§ **Aim of the task**:
Pick up the CcpNmr tutorial below and continue it from its last sentence.

§ **Passage to read**:
CcpNmr Course Day 3 of 3
Part three of a three day CcpNmr course covering making dihedral angle and distance restraints, NOE assignment & protein structure calculation using ARIA, violation analysis and structure validation.
Making Dihedral Angle and Distance Restraints
The penultimate part of the exercise is to look at how we can use a CCPN project to get peaks lists and restraints (both dihedral and distance) that can be used in an ARIA structure calculation, and how we can pass intermediate structural information back into Analysis to help with violation analysis and NOE peak assignment.
Open an existing project
For this last section we will be using programs that are part of the Extend-NMR software collection, so rather than starting Analysis we will initially launch the Extend-NMR graphical interface on the command line by typing:
-> extendNmr
When the Extend-NMR menu bar has appeared select M:Project:Open Project. Navigate to find and select the CcpnCourse3a project, then click [Open].

Data excerpts:
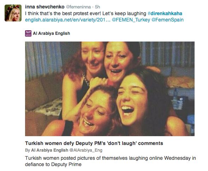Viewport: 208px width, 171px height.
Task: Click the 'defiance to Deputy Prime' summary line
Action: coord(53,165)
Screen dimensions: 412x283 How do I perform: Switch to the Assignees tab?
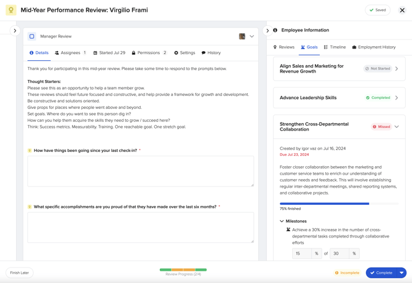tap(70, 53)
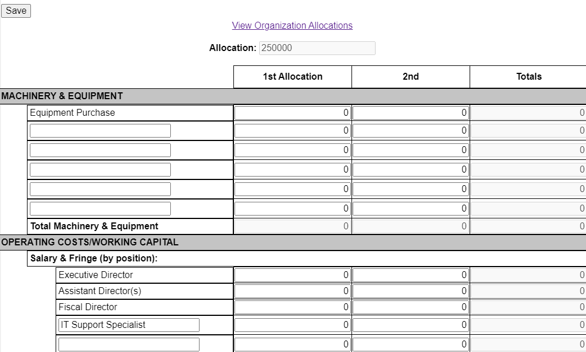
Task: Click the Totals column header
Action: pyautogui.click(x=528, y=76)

§ **Answer**:
You might get a warning that various files have moved location. You might also get a dialog with a list of spectra paths (because those also have moved location). If the paths are all in grey then just click the "All Done!" button at the bottom. If any path is in red then Analysis cannot find the corresponding spectrum data file, so either you need to tell Analysis where it is (by double clicking the path cell and navigating to the correct location) or accept that that particular spectrum will not have its contours displayed. When the project data is loaded select M:CcpNmr:Analysis and a blue NOESY spectrum will hopefully appear.
Making Restraints From Assigned Peaks
To make a list of distance restraints from the assigned peaks in an NOE peak list first go to M:Structure:Make Distance Restraints. At the top of the popup, change the peak list to C-NOESY:173:1 and set the Restraint Set pulldown to "1" . We can leave all of the other parameters alone for demonstration purposes. The Restraint Distance Params section would allow us to specify how the NOE peak intensities relate to the distance bounds of any generated distance restraints. The default method is to calculate a target distance as peak height raised to the power of -1/6 multiplied by some scaling factor, such that the reference intensity (in this case defaults to the peak list's average volume) exactly corresponds to the reference distance (in this case 3.2 Angstroms). The upper and lower bounds of the distance restraint are calculated as fractional changes from the calculated target distance (default is 20% above and below) while observing absolute minimum and maximum values for the bounds (1.72 & 8.00 Angstroms respectively by default). The {Residue Ranges} and {Chem Shift Ranges} tabs would allow you to make only restraints for specific assigned regions of your molecule or for specific shift ranges.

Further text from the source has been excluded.